Maven工程的MapReduce程序1---实现WordCount功能
前提条件:
1. 安装好jdk1.8(Windows环境下)
2. 安装好Maven3.3.9(Windows环境下)
3. 安装好eclipse(Windows环境下)
4. 安装好hadoop(Linux环境下)
配置eclipse的Maven:(如果之前配置过,请跳过此步骤)
打开eclipse-->Window-->Preferences
新建Maven工程:
File-->New-->Project
输入Maven,点击选中Maven Project,点击Next
等待一会后,Maven工程构建完成后,会生成如下图的目录结构
修改pom.xml文件
a.配置主类:在</project>之前添加如下内容
<build>
<plugins>
<plugin>
<groupId>org.apache.maven.plugins</groupId>
<artifactId>maven-shade-plugin</artifactId>
<version>3.1.0</version>
<executions>
<execution>
<phase>package</phase>
<goals>
<goal>shade</goal>
</goals>
<configuration>
<transformers>
<transformer implementation="org.apache.maven.plugins.shade.resource.ManifestResourceTransformer">
<!-- main()所在的类,注意修改 -->
<mainClass>com.MyWordCount.WordCountMain</mainClass>
</transformer>
</transformers>
</configuration>
</execution>
</executions>
</plugin>
</plugins>
</build>
修改截图如下:
b.配置MapReduce程序的依赖(重要):程序所依赖的包,在这里配置,Maven会帮我们下载下来,省去了手动添加jar包的麻烦。 在</dependencies>之前添加如下内容:
<dependency>
<groupId>org.apache.hadoop</groupId>
<artifactId>hadoop-common</artifactId>
<version>2.7.3</version>
</dependency>
<dependency>
<groupId>org.apache.hadoop</groupId>
<artifactId>hadoop-client</artifactId>
<version>2.7.3</version>
</dependency>
<dependency>
<groupId>org.apache.hadoop</groupId>
<artifactId>hadoop-hdfs</artifactId>
<version>2.7.3</version>
</dependency>
<dependency>
<groupId>org.apache.hadoop</groupId>
<artifactId>hadoop-mapreduce-client-core</artifactId>
<version>2.7.3</version>
</dependency>
修改完成后,记得ctrl + s保存
刷新工程
删除原来的App.java文件
新建java类
新建WordCountMain.java之后,出现如下图界面:
接着再新建两个类:WordCountMapper.java和WordCountReducer.java
新建ok后,效果如下图:
编写代码:
WordCountMapper.java
package com.MyWordCount;
import java.io.IOException;
import org.apache.hadoop.io.IntWritable;
import org.apache.hadoop.io.LongWritable;
import org.apache.hadoop.io.Text;
import org.apache.hadoop.mapreduce.Mapper;
// 泛型 k1 v1 k2 v2
public class WordCountMapper extends Mapper<LongWritable, Text, Text, IntWritable>{
@Override
protected void map(LongWritable key1, Text value1, Context context)

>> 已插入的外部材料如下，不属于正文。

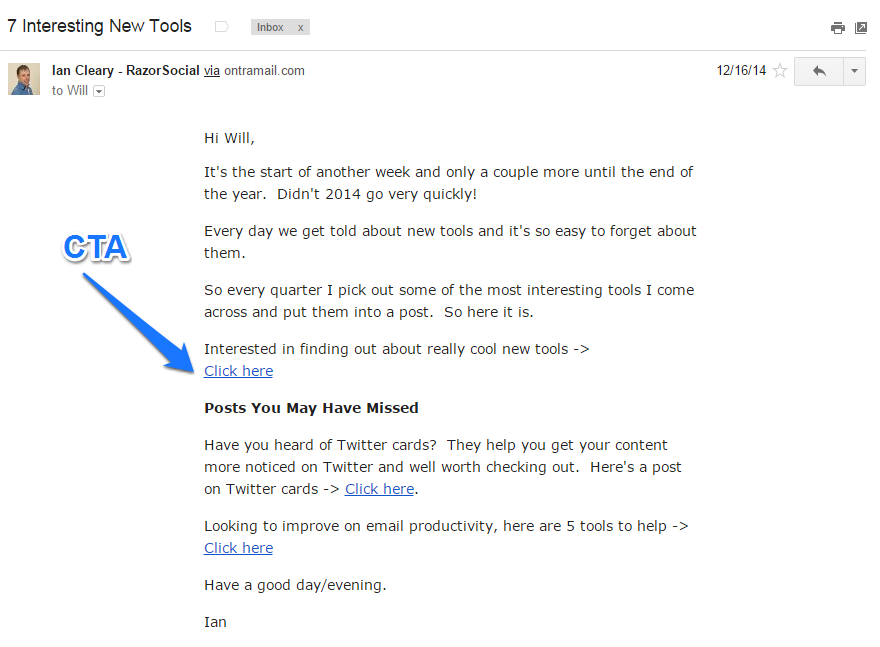This screenshot has width=880, height=647.
Task: Click the "via" link beside ontramail.com
Action: point(212,71)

throws IOException, InterruptedException {
//数据: I like MapReduce
String data = value1.toString();
//分词:按空格来分词
String[] words = data.split(" ");
//输出 k2 v2
for(String w:words){
context.write(new Text(w), new IntWritable(1));
}
}
}
WordCountReducer.java
package com.MyWordCount;
import java.io.IOException;
import org.apache.hadoop.io.IntWritable;
import org.apache.hadoop.io.Text;
import org.apache.hadoop.mapreduce.Reducer;
// k3 v3 k4 v4
public class WordCountReducer extends Reducer<Text, IntWritable, Text, IntWritable> {
@Override
protected void reduce(Text k3, Iterable<IntWritable> v3,Context context) throws IOException, InterruptedException {
//对v3求和
int total = 0;
for(IntWritable v:v3){
total += v.get();
}
//输出 k4 单词 v4 频率
context.write(k3, new IntWritable(total));
}
}
WordCountMain.java
package com.MyWordCount;
import org.apache.hadoop.conf.Configuration;
import org.apache.hadoop.fs.Path;
import org.apache.hadoop.io.IntWritable;
import org.apache.hadoop.io.Text;
import org.apache.hadoop.mapreduce.Job;
import org.apache.hadoop.mapreduce.lib.input.FileInputFormat;
import org.apache.hadoop.mapreduce.lib.output.FileOutputFormat;
public class WordCountMain {
public static void main(String[] args) throws Exception {
//1.创建一个job和任务入口
Job job = Job.getInstance(new Configuration());
job.setJarByClass(WordCountMain.class); //main方法所在的class
//2.指定job的mapper和输出的类型<k2 v2>
job.setMapperClass(WordCountMapper.class);//指定Mapper类
job.setMapOutputKeyClass(Text.class); //k2的类型
job.setMapOutputValueClass(IntWritable.class); //v2的类型
//3.指定job的reducer和输出的类型<k4 v4>
job.setReducerClass(WordCountReducer.class);//指定Reducer类
job.setOutputKeyClass(Text.class); //k4的类型
job.setOutputValueClass(IntWritable.class); //v4的类型
//4.指定job的输入和输出
FileInputFormat.setInputPaths(job, new Path(args[0]));
FileOutputFormat.setOutputPath(job, new Path(args[1]));
//5.执行job
job.waitForCompletion(true);
}
}
查看工程所在目录:
Maven命令打包
Win + R, 输入cmd,确定
执行mvn打包命令: mvn clean package
注意:要保持网络畅通,因为项目打包时会下载一些文件。
上传生成的jar文件到装有hadoop的Linux机器上,这里使用WinScp工具上传
在linux ~目录下新建一个文件 a.txt, 文件内容如下:
将a.txt上传到hdfs 根目录下:$ hdfs dfs -put a.txt /
执行MapReduce任务:
$ hadoop jar MyWordCount-0.0.1-SNAPSHOT.jar /a.txt /output
执行过程的输出内容如下:
查看输出结果:
$ hdfs dfs -cat /output/part-r-00000
程序实现了统计HDFS a.txt文件单词出现的次数。
完成!enjoy it!